Prompt
Copy the records below exactly, omitting any pictures they contain.

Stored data
%%

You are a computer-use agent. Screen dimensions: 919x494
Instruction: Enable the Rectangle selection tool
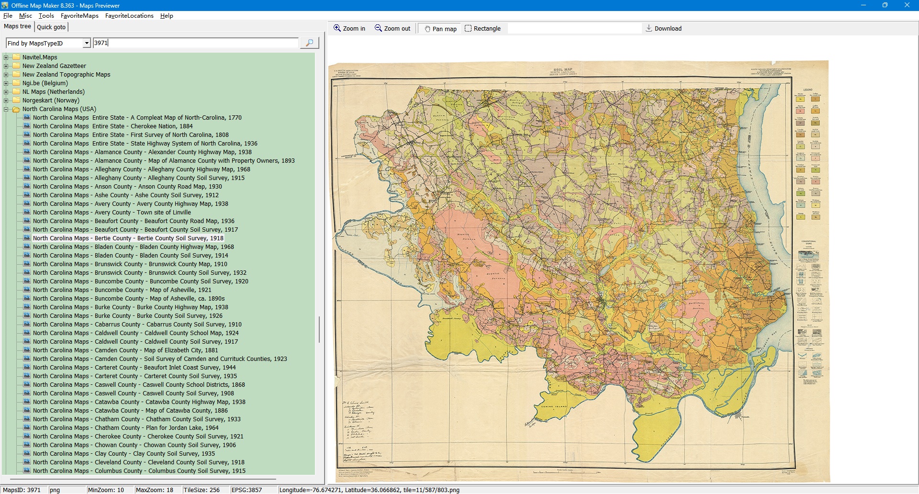(x=482, y=29)
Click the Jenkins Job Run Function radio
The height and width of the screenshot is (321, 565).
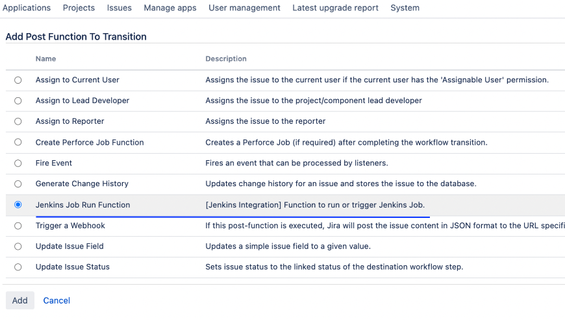coord(18,204)
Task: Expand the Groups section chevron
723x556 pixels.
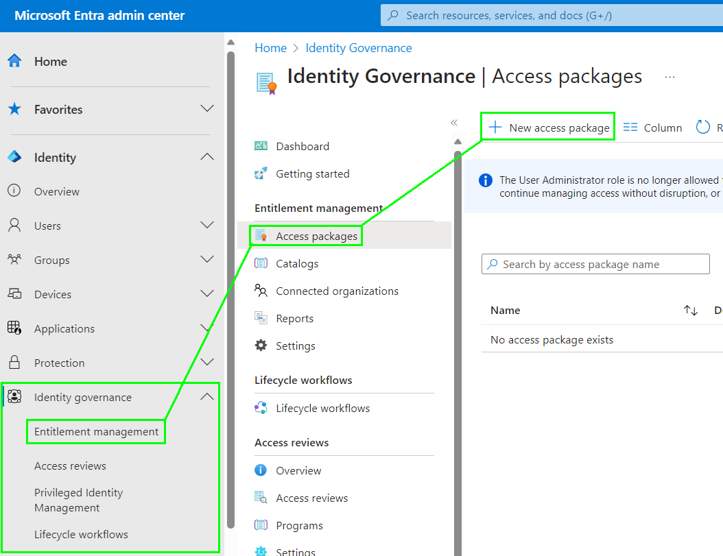Action: pyautogui.click(x=206, y=259)
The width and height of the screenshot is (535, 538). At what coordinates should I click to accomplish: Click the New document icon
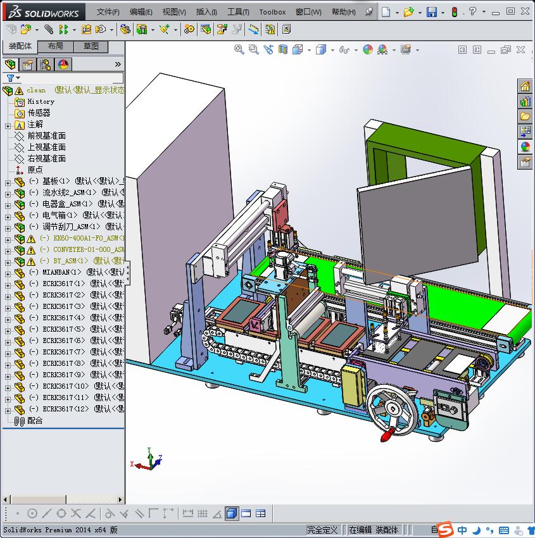(x=386, y=12)

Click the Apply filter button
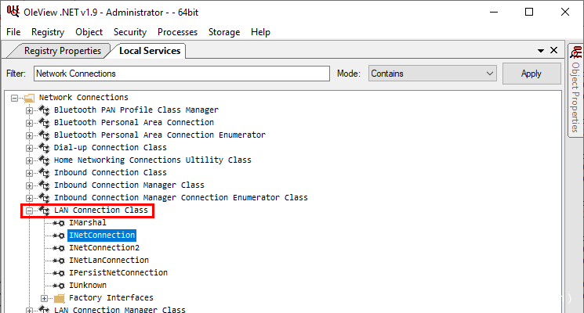tap(531, 74)
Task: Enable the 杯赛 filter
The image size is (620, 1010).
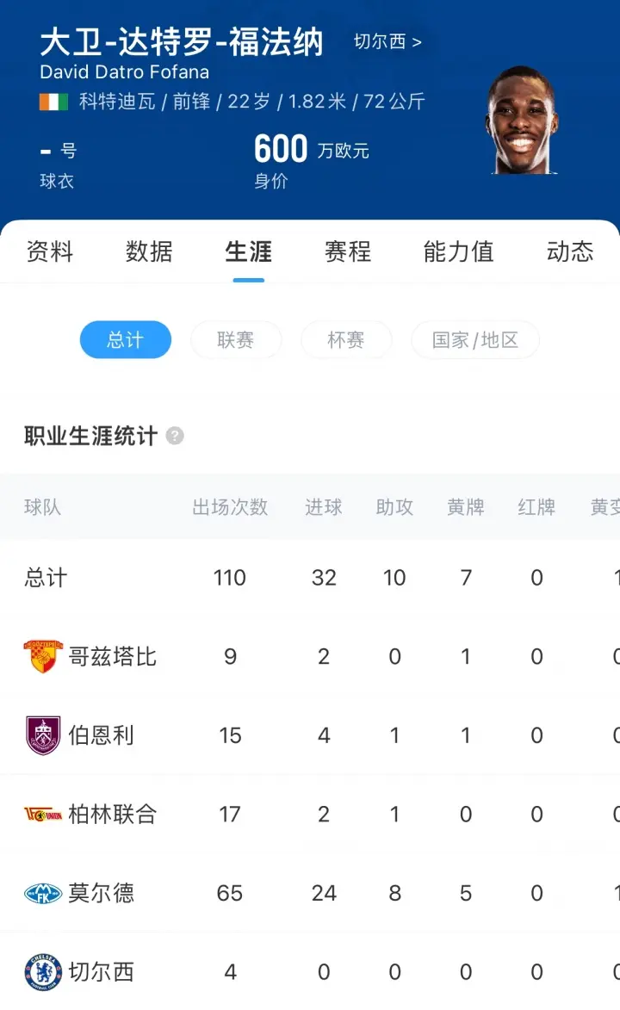Action: [x=346, y=339]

%%

Output for this task
You are a computer-use agent. Screen dimensions: 919x494
Instruction: Enable the Rectangle selection tool
(x=482, y=29)
Click the Jenkins Job Run Function radio
The height and width of the screenshot is (321, 565).
coord(18,204)
Task: Expand the Groups section chevron
723x556 pixels.
Action: pyautogui.click(x=206, y=259)
The width and height of the screenshot is (535, 538). At what coordinates should I click to accomplish: Click the New document icon
(x=386, y=12)

Click the Apply filter button
tap(531, 74)
Task: Enable the 杯赛 filter
The image size is (620, 1010).
Action: [x=346, y=339]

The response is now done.